NoFeL Sporting Club
- Full name: Noakhali Feni Laxmipur Sporting Club
- Nickname: Amra Nofel Bahini
- Founded: April 2017; 9 years ago
- Ground: Shaheed Bulu Stadium
- Capacity: 7,000
- President: Tabith Awal
- Head Coach: Md Mohi Uddin
- League: Dhaka Senior Division League
- 2025–26: 8th of 17
| Home colours | Away colours |

= NoFeL SC =

Bangladeshi football club

NoFeL Sporting Club (নোফেল স্পোর্টিং ক্লাব) is a football team of Bangladesh, based in Noakhali. The current name NoFeL is an acronym for Noakhali, Feni & Lakhsmipur, which are the three districts the club represents. The club competes in the Dhaka Senior Division League, the third-tier of Bangladeshi football.

Nofel played in the Bangladesh Premier League, the country's top tier association football league, for the first time in the 2018-2019 season after being runners-up of 2017 Bangladesh Championship League. However, they suffered relegation in the same season.

* _Recorded data_
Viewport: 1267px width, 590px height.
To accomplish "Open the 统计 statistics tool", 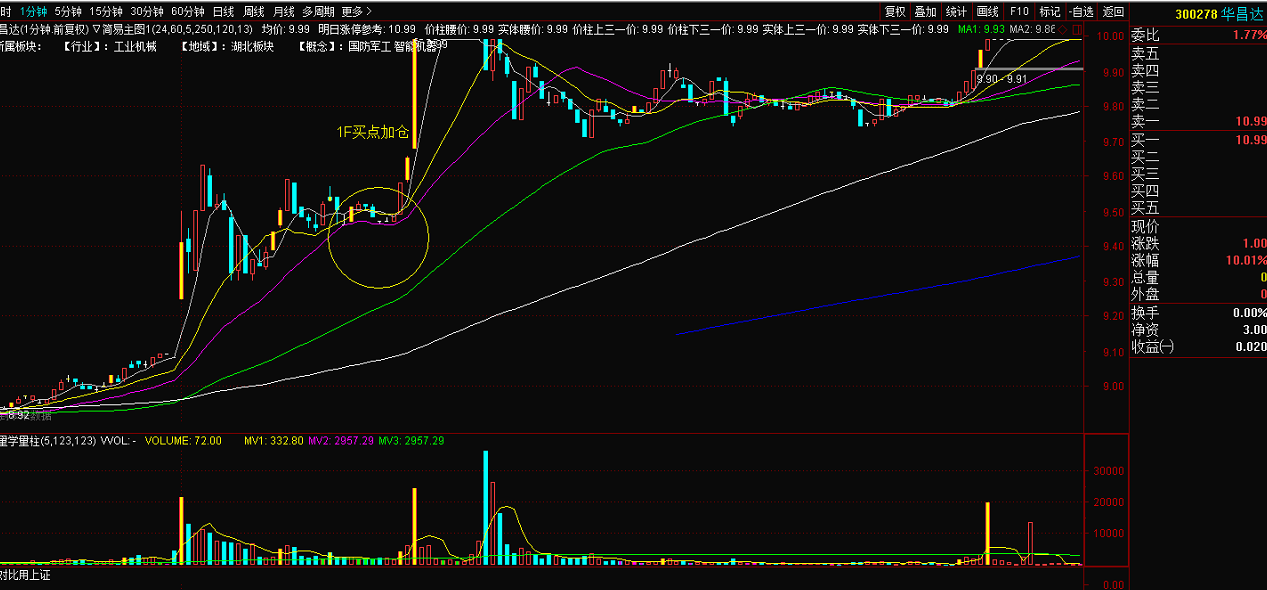I will click(x=956, y=12).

* _Tasks and exercises_
1. Answer these questions using the club profile:
(a) Which stadium is the club's home ground?
(b) In which competition did the club finish as runners-up in 2017?
(c) At what tier of Bangladeshi football does the Dhaka Senior Division League stand?
2. List every league that the club profile names.

* _Exercise results_
1.
(a) Shaheed Bulu Stadium
(b) The 2017 Bangladesh Championship League
(c) The third tier

2.
- Dhaka Senior Division League
- Bangladesh Premier League
- Bangladesh Championship League